Vita also meets two boys  from a circus playing at Carnegie Hall, Arkady and Samuel, who have trapeze skills and are clever with animals. They too are seconded to help Vita get the castle back for grandpa.

The adventure is gripping and the plot has a weasel like quality to it – cunning. Katherine Rundell has great descriptive ability in her writing and you will not put this novel down willingly.

For primary, intermediate and junior high school readers. The find of the year so far.

Theophilus Grey and the Demon Thief by Catherine Jinks.

September 2, 2015 Comments off

demon thiefTheophilus Grey and the Demon Thief by Catherine Jinks. Pub. Allen&Unwin, 2015.

Something is scaring the living daylights out of the street life of Georgian London. Crime rate has soared, two men have been laid unconscious without any sign of being hit and rumours of supernatural interference are rampant.

12 year old Philo is a linkboy. His job is to deliver messages and to guide people through the dark dangerous and filthy alleys of London town by torch light. He works for a Fagan type character  named Garnet who sells remedies for various ailments and conditions but also provides information to the Magistrate in return for money. Most of the characters live in extreme poverty.

Philo gets a new client, a surgeon called Mr Paxton who treats him well but continually presses for information. What is he up to? What has a the return of returned prisoner Cockeye McAuliffe got to do with it and what sort of beast has caused the criminal boarding house the Rats Castle to close down? Is there a demon wandering the town a la Jack the Ripper? Read this exciting novel and find out.

A superb historical mystery thriller by Catherine Jinks who specialises in such historical pieces. This is book 1 of a series  and the recreation of Georgian London with it’s darkness, mysticism, extreme poverty and array of vivid characters is superb. The detail is incredible right down to the language spoken, there is even a glossary in the back of the book.

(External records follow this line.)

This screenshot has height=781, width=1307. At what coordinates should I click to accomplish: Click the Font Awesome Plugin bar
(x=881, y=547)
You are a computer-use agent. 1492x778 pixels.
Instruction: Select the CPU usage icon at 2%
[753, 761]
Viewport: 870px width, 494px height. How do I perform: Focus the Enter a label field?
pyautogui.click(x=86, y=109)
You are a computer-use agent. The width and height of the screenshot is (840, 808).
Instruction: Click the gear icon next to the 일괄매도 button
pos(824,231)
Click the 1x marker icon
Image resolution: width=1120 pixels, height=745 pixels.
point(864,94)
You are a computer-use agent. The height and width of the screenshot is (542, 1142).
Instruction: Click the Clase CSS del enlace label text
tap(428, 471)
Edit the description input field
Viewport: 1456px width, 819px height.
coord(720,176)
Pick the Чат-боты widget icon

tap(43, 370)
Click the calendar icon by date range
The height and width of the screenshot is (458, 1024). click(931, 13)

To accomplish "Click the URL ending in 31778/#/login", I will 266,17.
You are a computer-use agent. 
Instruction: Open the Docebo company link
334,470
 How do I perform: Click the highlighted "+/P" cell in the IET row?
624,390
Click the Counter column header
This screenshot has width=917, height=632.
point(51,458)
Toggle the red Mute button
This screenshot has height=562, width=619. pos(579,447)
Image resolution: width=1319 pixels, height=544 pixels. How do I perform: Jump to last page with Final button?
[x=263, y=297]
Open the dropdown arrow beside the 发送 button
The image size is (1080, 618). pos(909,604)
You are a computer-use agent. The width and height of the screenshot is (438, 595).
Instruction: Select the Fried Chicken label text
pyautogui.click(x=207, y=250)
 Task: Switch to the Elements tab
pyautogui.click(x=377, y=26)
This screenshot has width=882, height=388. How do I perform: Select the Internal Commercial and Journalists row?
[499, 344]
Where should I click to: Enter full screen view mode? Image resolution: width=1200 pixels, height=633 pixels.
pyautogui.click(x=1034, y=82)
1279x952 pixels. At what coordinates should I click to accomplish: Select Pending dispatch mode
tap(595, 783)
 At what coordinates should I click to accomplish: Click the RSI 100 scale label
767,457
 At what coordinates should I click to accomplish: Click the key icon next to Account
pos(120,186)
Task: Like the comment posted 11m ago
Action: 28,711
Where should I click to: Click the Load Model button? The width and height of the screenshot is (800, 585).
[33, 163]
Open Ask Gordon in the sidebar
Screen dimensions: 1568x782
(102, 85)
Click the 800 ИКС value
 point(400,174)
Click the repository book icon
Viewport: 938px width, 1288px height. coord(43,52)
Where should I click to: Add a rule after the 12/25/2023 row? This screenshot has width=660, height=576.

The best book of it’s kind that I have read for some time for children aged 10 years to 13years

Trash by Andy Mulligan

September 27, 2010 Leave a comment

Trash by Andy Mulligan. Pub. David Fickling Books, 2010.

This is a stunning novel about poverty, life, corruption and survival in a Third World nation. No country is named but it is most likely the Phillippines.

The reaction you have when you finish the story is Yes Yes Yes! If you have seen the film Slumdog Millionaire then you have got the picture.

Raphael, Gordo and Jun Jun live and work in the dump of a large city. They sift the rubbish as it comes in hoping for a big find that never comes for most. They are dirty, diseased and live an appalling life style.

One day Raphael finds a wallet containing 1100 pesos, an encrypted note,  a key and an identy card. The next day police are around asking about it, offering a reward and Raphael consults his friends Gordo and Jun Jun as to what to do. Because of the urgency shown by the police they decide to unravel the clues given and see what can be found.

What they unravel will leave you breathless and keep you reading till the end of this  tension filled story. It also has a book code to break amidst the action.

A story in five parts narrated by all three boys and an array of characters that fill in crucial parts of the story. It is a story of corruption by high ranking politicians, police and even lesser officials and is probably the way things are in many Third World Countries. The fact that three dump kids can outwit them all, is the most appealing part of the story.

One of the best novels for school years 6/7/8 and even junior high school that I have read this year. It exposes a world we rarely think about but should know about. You will not regret reading this beauty.